I've got nothing left. (pause) There is nothing in reserve.

We're all running on fumes Mary.

Really?

Yeah.

Are you pregnant?

Are you?

I don't know.

What do you mean you don't know.

I don't know what I have done.

What does that mean?

(crying)

Talk to me Mary.

I don't want it to be like this.

Like what sweetie?

This pain. Inside.

Show me.

I didn't know Kate.

Didn't know what?

I've been sick. Everyday. And I've done some things.

What kind of things?

Things you're not suppose to do.

Like what?

I don't know.

I can't help you if you won't tell me.

You couldn't help me if I did.


__________

When your head is thrust underwater, you can think only of air, of breathing again. There are no other thoughts. No other concerns. Just air. Just breathing. Everything else fades as night before dawn.

__________

We are on the move again. Our life is packing and unpacking. Nothing is permanent.

__________

I want to write home. I want to connect to a past I imagine better than this eternal darkness. But there is no bridge. And what looks so pleasant from the distance of time, shimmers like the mirage I know it to be.

__________

I have my bedroll. Some clothes. His journal. And I want for nothing else. Nothing more. Not even joy.

__________

No sooner than we unpack, set up the tents, brace ourselves for more carnage, the order arrives to pack. We are advancing.

__________

The towns seem as a blur. So do the days. And the faces.

Tuesday, September 01, 2009

1944 (tanks)

You feel it first in the ribs. A tickling vibration. Then the ground clamors before you see them, these roving juddering leviathans, rumbling like buildings broken loose from their foundations. Sherman tanks, unbuttoned. Covered in sandbags. Leather heads popping from hatches like nervous gophers from their holes. I wondered how many we'd see, returned to us by truck, unloaded on stretchers. Their waves and smiles as gone as the arm or leg or legs they were missing. And I wondered too, how many we'd never see again, outside of a photograph. And if upon this day, someone back home felt ill at ease around the dinner table, or watching a sunset over the mountains from a front porch, rocking the day into night. Just the rocking and the crickets and maybe a few lightning bugs.

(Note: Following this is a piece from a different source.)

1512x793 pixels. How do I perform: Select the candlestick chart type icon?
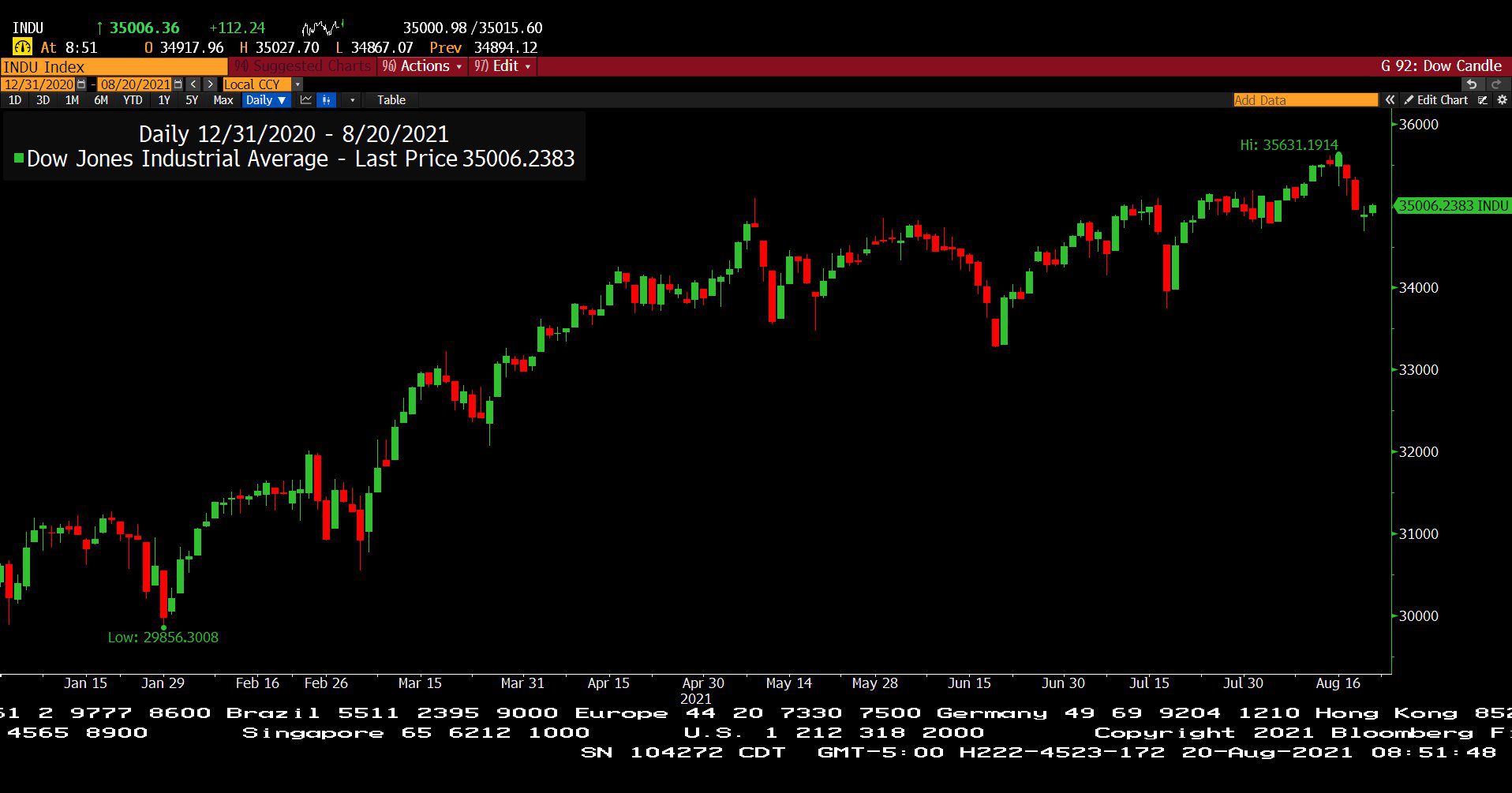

They tear up the narrow village roads with their steel tracks, the fetid smell of fuel, of exhaust in the pre-dawn mist, of ruddy lives within those olive drab coffins. We've seen our share of burned out hulks pushed to the side of the road and we've seen the burned out bodies smoking from the fire of recent battle. Like blackened mummies failing to escape, bent from hatch, fingers clawed, faces fixed in rictus agony. They say smell holds the high ground in memory. I won't argue the point.

As quick as they come, they're gone. The jarring, however, remains. As if your bones are still resonating of some deep frequency. Even today, some twenty years later, I still feel those juddering clanking tanks, still see those ruddy fresh boys, in the memory of my spine. You feel it like an ache before a change in pressure. And you stare at your cup of coffee, waiting for the ripples. But there are no ripples. Those tanks aren't coming, no more than those boys are coming back. So it feels, caught in the crease of a memory, in that darkness of yesteryear, of a time you'd rather not speak about.

___________

I died a little bit today. But not beyond the threshold of pain. His memory leaves me like the tide. And what washes anew is not the same. My eyelids at night, flash with the lightning of my dreams and my head aches with its thunder. My nights are this way. Lost on the ocean, riding the swells to nausea; and when I wake, the sheets are wet. And I smell the stale stench of sweat.